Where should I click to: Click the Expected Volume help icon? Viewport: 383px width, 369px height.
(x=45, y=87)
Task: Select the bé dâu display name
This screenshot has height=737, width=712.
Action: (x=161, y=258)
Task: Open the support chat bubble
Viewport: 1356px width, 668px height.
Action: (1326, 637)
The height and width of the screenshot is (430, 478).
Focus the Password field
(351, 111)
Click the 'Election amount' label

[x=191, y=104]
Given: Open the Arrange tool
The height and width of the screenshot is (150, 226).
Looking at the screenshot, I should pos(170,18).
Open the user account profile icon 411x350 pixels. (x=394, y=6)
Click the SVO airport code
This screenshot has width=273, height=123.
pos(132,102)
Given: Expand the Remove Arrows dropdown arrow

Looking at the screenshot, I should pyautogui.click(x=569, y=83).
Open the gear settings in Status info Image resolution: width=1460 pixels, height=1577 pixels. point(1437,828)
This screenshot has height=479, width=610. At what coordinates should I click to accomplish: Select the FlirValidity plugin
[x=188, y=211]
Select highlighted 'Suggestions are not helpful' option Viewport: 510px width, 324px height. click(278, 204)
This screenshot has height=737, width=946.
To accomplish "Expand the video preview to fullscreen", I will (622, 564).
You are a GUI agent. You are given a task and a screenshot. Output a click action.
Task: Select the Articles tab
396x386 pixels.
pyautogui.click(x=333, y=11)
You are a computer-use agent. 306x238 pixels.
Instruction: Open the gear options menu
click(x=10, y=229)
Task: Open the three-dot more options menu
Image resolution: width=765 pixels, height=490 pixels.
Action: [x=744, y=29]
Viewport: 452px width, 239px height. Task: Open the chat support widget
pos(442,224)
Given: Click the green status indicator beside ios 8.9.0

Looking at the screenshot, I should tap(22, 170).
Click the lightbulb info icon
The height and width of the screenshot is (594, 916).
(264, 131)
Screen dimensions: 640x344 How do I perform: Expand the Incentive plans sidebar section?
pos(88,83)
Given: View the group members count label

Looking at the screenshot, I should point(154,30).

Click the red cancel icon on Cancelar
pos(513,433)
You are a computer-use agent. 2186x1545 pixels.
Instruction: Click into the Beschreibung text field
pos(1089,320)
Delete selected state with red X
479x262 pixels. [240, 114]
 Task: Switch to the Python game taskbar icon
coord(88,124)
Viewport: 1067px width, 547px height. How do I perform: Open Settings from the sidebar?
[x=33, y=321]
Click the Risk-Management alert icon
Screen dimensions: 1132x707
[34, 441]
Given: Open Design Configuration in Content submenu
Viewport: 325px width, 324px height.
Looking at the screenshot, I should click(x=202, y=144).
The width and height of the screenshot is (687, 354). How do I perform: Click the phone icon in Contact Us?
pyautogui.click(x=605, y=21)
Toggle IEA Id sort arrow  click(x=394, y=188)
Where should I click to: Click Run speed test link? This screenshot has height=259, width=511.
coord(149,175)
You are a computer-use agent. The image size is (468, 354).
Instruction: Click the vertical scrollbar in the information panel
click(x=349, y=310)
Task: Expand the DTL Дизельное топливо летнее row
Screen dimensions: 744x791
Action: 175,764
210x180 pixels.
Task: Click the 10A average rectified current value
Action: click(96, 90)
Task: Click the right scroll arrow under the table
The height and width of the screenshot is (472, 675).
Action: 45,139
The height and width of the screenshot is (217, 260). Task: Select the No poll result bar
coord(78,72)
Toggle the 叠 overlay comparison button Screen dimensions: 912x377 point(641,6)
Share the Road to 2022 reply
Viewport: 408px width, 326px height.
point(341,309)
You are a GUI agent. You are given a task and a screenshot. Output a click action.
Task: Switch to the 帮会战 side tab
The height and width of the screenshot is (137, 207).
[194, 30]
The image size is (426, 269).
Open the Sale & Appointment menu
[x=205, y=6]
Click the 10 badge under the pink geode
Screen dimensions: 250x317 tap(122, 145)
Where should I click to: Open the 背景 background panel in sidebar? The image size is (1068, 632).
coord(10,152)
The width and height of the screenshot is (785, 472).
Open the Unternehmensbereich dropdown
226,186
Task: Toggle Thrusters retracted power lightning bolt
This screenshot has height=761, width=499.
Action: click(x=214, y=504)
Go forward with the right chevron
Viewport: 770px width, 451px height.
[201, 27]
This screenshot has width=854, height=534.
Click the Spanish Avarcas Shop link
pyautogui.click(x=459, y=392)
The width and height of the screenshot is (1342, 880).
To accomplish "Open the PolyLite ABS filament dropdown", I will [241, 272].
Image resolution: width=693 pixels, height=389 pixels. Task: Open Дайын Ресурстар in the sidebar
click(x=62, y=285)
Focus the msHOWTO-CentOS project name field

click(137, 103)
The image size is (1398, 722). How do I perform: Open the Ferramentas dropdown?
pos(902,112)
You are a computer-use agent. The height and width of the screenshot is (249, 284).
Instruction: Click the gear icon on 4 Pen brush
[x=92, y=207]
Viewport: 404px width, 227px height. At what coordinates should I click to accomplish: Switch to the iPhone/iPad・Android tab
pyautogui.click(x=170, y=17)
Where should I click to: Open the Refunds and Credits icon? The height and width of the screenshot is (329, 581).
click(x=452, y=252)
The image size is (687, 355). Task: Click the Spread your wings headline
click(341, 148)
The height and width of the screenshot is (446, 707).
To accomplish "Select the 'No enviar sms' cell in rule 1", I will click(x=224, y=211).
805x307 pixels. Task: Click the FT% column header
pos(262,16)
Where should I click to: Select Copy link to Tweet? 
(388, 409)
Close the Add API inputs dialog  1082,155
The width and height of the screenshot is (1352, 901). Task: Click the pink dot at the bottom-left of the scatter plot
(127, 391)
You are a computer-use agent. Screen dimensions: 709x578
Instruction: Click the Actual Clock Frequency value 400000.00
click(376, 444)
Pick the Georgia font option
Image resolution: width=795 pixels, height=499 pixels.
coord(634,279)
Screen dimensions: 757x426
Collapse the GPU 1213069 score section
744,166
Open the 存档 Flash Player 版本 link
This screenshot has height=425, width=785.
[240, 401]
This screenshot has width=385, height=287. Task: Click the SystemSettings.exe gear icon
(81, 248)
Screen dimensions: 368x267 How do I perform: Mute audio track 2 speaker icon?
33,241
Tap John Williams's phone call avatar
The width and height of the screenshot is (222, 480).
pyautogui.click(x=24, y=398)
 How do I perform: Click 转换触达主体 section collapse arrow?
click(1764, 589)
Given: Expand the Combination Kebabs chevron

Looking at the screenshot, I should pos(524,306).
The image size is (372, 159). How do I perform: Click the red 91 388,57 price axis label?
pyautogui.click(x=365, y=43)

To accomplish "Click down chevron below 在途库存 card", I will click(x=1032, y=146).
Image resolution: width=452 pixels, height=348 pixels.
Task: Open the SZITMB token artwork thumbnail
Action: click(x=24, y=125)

▬▬▬

• What to work on: Copy every entry above word for word, keeping each line as it stands.

• Exercise answer:
Where should I click to: Click the Expected Volume help icon? Viewport: 383px width, 369px height.
(x=45, y=87)
Task: Select the bé dâu display name
This screenshot has height=737, width=712.
Action: (x=161, y=258)
Task: Open the support chat bubble
Viewport: 1356px width, 668px height.
Action: (1326, 637)
The height and width of the screenshot is (430, 478).
Focus the Password field
(351, 111)
Click the 'Election amount' label

[x=191, y=104]
Given: Open the Arrange tool
The height and width of the screenshot is (150, 226).
Looking at the screenshot, I should pos(170,18).
Open the user account profile icon 411x350 pixels. (x=394, y=6)
Click the SVO airport code
This screenshot has width=273, height=123.
pos(132,102)
Given: Expand the Remove Arrows dropdown arrow

Looking at the screenshot, I should pyautogui.click(x=569, y=83).
Open the gear settings in Status info Image resolution: width=1460 pixels, height=1577 pixels. point(1437,828)
This screenshot has height=479, width=610. At what coordinates should I click to accomplish: Select the FlirValidity plugin
[x=188, y=211]
Select highlighted 'Suggestions are not helpful' option Viewport: 510px width, 324px height. click(278, 204)
This screenshot has height=737, width=946.
To accomplish "Expand the video preview to fullscreen", I will (622, 564).
You are a GUI agent. You are given a task and a screenshot. Output a click action.
Task: Select the Articles tab
396x386 pixels.
pyautogui.click(x=333, y=11)
You are a computer-use agent. 306x238 pixels.
Instruction: Open the gear options menu
click(x=10, y=229)
Task: Open the three-dot more options menu
Image resolution: width=765 pixels, height=490 pixels.
Action: [x=744, y=29]
Viewport: 452px width, 239px height. Task: Open the chat support widget
pos(442,224)
Given: Click the green status indicator beside ios 8.9.0

Looking at the screenshot, I should tap(22, 170).
Click the lightbulb info icon
The height and width of the screenshot is (594, 916).
(264, 131)
Screen dimensions: 640x344 How do I perform: Expand the Incentive plans sidebar section?
pos(88,83)
Given: View the group members count label

Looking at the screenshot, I should point(154,30).

Click the red cancel icon on Cancelar
pos(513,433)
You are a computer-use agent. 2186x1545 pixels.
Instruction: Click into the Beschreibung text field
pos(1089,320)
Delete selected state with red X
479x262 pixels. [240, 114]
 Task: Switch to the Python game taskbar icon
coord(88,124)
Viewport: 1067px width, 547px height. How do I perform: Open Settings from the sidebar?
[x=33, y=321]
Click the Risk-Management alert icon
Screen dimensions: 1132x707
[34, 441]
Given: Open Design Configuration in Content submenu
Viewport: 325px width, 324px height.
Looking at the screenshot, I should click(x=202, y=144).
The width and height of the screenshot is (687, 354). How do I perform: Click the phone icon in Contact Us?
pyautogui.click(x=605, y=21)
Toggle IEA Id sort arrow  click(x=394, y=188)
Where should I click to: Click Run speed test link? This screenshot has height=259, width=511.
coord(149,175)
You are a computer-use agent. The image size is (468, 354).
Instruction: Click the vertical scrollbar in the information panel
click(x=349, y=310)
Task: Expand the DTL Дизельное топливо летнее row
Screen dimensions: 744x791
Action: 175,764
210x180 pixels.
Task: Click the 10A average rectified current value
Action: click(96, 90)
Task: Click the right scroll arrow under the table
The height and width of the screenshot is (472, 675).
Action: 45,139
The height and width of the screenshot is (217, 260). Task: Select the No poll result bar
coord(78,72)
Toggle the 叠 overlay comparison button Screen dimensions: 912x377 point(641,6)
Share the Road to 2022 reply
Viewport: 408px width, 326px height.
point(341,309)
You are a GUI agent. You are given a task and a screenshot. Output a click action.
Task: Switch to the 帮会战 side tab
The height and width of the screenshot is (137, 207).
[194, 30]
The image size is (426, 269).
Open the Sale & Appointment menu
[x=205, y=6]
Click the 10 badge under the pink geode
Screen dimensions: 250x317 tap(122, 145)
Where should I click to: Open the 背景 background panel in sidebar? The image size is (1068, 632).
coord(10,152)
The width and height of the screenshot is (785, 472).
Open the Unternehmensbereich dropdown
226,186
Task: Toggle Thrusters retracted power lightning bolt
This screenshot has height=761, width=499.
Action: click(x=214, y=504)
Go forward with the right chevron
Viewport: 770px width, 451px height.
[201, 27]
This screenshot has width=854, height=534.
Click the Spanish Avarcas Shop link
pyautogui.click(x=459, y=392)
The width and height of the screenshot is (1342, 880).
To accomplish "Open the PolyLite ABS filament dropdown", I will [241, 272].
Image resolution: width=693 pixels, height=389 pixels. Task: Open Дайын Ресурстар in the sidebar
click(x=62, y=285)
Focus the msHOWTO-CentOS project name field

click(137, 103)
The image size is (1398, 722). How do I perform: Open the Ferramentas dropdown?
pos(902,112)
You are a computer-use agent. The height and width of the screenshot is (249, 284).
Instruction: Click the gear icon on 4 Pen brush
[x=92, y=207]
Viewport: 404px width, 227px height. At what coordinates should I click to accomplish: Switch to the iPhone/iPad・Android tab
pyautogui.click(x=170, y=17)
Where should I click to: Open the Refunds and Credits icon? The height and width of the screenshot is (329, 581).
click(x=452, y=252)
The image size is (687, 355). Task: Click the Spread your wings headline
click(341, 148)
The height and width of the screenshot is (446, 707).
To accomplish "Select the 'No enviar sms' cell in rule 1", I will click(x=224, y=211).
805x307 pixels. Task: Click the FT% column header
pos(262,16)
Where should I click to: Select Copy link to Tweet? 
(388, 409)
Close the Add API inputs dialog  1082,155
The width and height of the screenshot is (1352, 901). Task: Click the pink dot at the bottom-left of the scatter plot
(127, 391)
You are a computer-use agent. Screen dimensions: 709x578
Instruction: Click the Actual Clock Frequency value 400000.00
click(376, 444)
Pick the Georgia font option
Image resolution: width=795 pixels, height=499 pixels.
coord(634,279)
Screen dimensions: 757x426
Collapse the GPU 1213069 score section
744,166
Open the 存档 Flash Player 版本 link
This screenshot has height=425, width=785.
[240, 401]
This screenshot has width=385, height=287. Task: Click the SystemSettings.exe gear icon
(81, 248)
Screen dimensions: 368x267 How do I perform: Mute audio track 2 speaker icon?
33,241
Tap John Williams's phone call avatar
The width and height of the screenshot is (222, 480).
pyautogui.click(x=24, y=398)
 How do I perform: Click 转换触达主体 section collapse arrow?
click(1764, 589)
Given: Expand the Combination Kebabs chevron

Looking at the screenshot, I should pos(524,306).
The image size is (372, 159). How do I perform: Click the red 91 388,57 price axis label?
pyautogui.click(x=365, y=43)

To accomplish "Click down chevron below 在途库存 card", I will click(x=1032, y=146).
Image resolution: width=452 pixels, height=348 pixels.
Task: Open the SZITMB token artwork thumbnail
Action: click(x=24, y=125)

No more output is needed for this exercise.